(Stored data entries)
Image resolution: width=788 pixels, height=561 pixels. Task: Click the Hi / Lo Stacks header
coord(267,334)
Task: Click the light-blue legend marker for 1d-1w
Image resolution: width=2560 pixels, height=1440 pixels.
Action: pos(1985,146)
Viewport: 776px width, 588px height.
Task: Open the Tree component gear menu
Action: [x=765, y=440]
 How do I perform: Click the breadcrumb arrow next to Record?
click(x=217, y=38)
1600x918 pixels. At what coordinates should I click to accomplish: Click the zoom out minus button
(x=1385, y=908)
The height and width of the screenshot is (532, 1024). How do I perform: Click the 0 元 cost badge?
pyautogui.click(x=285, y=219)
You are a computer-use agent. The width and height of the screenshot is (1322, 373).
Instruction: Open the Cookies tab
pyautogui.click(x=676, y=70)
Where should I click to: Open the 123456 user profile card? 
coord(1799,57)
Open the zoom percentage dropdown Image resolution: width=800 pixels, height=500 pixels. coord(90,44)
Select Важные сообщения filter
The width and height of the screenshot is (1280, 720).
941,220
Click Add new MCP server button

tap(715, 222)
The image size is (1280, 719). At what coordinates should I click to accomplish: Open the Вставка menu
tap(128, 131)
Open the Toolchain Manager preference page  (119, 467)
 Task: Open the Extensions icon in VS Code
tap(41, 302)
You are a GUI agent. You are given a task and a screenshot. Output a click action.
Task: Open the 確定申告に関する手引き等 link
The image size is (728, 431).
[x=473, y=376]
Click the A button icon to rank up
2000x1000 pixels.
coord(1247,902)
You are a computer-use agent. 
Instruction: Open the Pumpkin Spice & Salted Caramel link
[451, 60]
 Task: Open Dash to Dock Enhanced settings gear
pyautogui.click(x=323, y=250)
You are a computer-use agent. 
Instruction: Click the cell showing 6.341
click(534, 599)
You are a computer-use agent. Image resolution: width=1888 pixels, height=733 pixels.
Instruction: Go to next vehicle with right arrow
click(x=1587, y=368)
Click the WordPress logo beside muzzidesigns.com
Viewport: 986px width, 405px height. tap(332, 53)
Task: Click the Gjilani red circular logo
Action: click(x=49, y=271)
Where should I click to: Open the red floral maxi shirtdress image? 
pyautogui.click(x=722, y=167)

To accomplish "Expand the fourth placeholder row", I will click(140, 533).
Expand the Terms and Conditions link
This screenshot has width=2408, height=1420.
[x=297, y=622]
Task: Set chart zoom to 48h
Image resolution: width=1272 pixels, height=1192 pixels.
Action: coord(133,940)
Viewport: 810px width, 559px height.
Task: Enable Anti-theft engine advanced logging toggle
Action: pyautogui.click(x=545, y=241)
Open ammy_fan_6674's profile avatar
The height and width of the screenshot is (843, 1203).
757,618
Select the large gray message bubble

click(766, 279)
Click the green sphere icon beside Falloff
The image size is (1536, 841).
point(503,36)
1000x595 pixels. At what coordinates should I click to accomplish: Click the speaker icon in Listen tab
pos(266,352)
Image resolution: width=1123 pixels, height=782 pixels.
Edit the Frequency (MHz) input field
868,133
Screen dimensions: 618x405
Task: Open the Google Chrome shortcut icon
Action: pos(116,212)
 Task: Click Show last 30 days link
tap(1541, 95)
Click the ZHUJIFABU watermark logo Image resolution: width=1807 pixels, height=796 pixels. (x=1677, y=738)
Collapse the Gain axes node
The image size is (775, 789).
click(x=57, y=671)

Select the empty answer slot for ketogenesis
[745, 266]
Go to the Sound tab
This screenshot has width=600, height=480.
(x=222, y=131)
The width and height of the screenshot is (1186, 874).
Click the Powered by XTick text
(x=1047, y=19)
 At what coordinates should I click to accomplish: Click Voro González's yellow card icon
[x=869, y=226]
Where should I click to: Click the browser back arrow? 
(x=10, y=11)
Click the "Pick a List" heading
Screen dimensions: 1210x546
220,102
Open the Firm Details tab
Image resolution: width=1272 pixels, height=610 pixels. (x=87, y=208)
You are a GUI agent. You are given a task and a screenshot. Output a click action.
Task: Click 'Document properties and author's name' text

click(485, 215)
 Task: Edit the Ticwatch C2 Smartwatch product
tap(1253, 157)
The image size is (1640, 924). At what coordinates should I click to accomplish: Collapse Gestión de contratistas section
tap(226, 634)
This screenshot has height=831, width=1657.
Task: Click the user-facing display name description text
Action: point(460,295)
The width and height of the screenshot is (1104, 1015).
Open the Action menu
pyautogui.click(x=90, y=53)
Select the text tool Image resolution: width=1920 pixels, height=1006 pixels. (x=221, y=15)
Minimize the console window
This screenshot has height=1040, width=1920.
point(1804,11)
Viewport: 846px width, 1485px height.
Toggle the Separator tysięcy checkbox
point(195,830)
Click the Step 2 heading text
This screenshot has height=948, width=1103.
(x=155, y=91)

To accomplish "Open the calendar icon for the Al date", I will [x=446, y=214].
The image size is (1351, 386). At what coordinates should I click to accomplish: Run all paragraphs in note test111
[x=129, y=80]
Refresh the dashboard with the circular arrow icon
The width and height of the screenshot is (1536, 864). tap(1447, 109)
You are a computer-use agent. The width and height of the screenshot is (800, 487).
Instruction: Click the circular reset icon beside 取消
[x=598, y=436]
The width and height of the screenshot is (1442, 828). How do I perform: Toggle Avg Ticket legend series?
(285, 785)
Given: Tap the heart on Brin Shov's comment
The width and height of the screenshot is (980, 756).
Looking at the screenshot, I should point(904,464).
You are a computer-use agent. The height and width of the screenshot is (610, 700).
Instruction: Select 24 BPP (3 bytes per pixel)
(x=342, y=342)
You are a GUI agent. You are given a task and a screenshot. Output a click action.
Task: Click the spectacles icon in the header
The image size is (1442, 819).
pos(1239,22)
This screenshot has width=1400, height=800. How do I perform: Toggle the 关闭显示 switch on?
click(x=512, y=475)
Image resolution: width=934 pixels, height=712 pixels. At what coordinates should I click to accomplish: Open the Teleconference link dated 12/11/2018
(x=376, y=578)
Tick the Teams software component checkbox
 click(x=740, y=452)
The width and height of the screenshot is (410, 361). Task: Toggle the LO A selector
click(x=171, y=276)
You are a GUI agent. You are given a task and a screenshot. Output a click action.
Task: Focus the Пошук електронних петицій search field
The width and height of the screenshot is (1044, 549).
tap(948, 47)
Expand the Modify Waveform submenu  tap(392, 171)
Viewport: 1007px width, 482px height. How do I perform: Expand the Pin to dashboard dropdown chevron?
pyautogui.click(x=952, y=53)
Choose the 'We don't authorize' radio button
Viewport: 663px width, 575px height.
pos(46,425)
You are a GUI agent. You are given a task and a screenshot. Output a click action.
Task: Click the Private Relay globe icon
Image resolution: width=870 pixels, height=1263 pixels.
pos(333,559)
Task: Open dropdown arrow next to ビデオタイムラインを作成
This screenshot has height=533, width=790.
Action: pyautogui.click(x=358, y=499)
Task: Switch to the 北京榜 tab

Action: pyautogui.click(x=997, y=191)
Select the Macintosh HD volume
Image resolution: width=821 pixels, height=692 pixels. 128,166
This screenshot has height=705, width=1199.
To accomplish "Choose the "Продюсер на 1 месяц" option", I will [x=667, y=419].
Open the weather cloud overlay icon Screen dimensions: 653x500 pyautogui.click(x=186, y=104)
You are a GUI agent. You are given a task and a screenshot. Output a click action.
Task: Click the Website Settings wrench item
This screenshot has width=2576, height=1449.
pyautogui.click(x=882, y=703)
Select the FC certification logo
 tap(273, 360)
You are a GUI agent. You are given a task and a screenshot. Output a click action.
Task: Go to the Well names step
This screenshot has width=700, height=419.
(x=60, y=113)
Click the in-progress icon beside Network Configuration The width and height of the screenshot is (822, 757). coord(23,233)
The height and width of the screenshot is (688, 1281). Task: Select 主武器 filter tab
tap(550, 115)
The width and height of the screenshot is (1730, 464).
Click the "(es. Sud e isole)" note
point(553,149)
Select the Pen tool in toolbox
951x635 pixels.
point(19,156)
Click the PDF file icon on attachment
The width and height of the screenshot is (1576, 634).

### [PROBLEM DETAILS]
Copy out every line of the records that the string "computer" appears in.

### [TASK RESULT]
You are a computer-use agent. The width and height of the screenshot is (1322, 373).
You are a computer-use agent. 
You are a computer-use agent. 
You are a computer-use agent. Image resolution: width=1888 pixels, height=733 pixels.
You are a computer-use agent. The width and height of the screenshot is (800, 487).
You are a computer-use agent. The height and width of the screenshot is (610, 700).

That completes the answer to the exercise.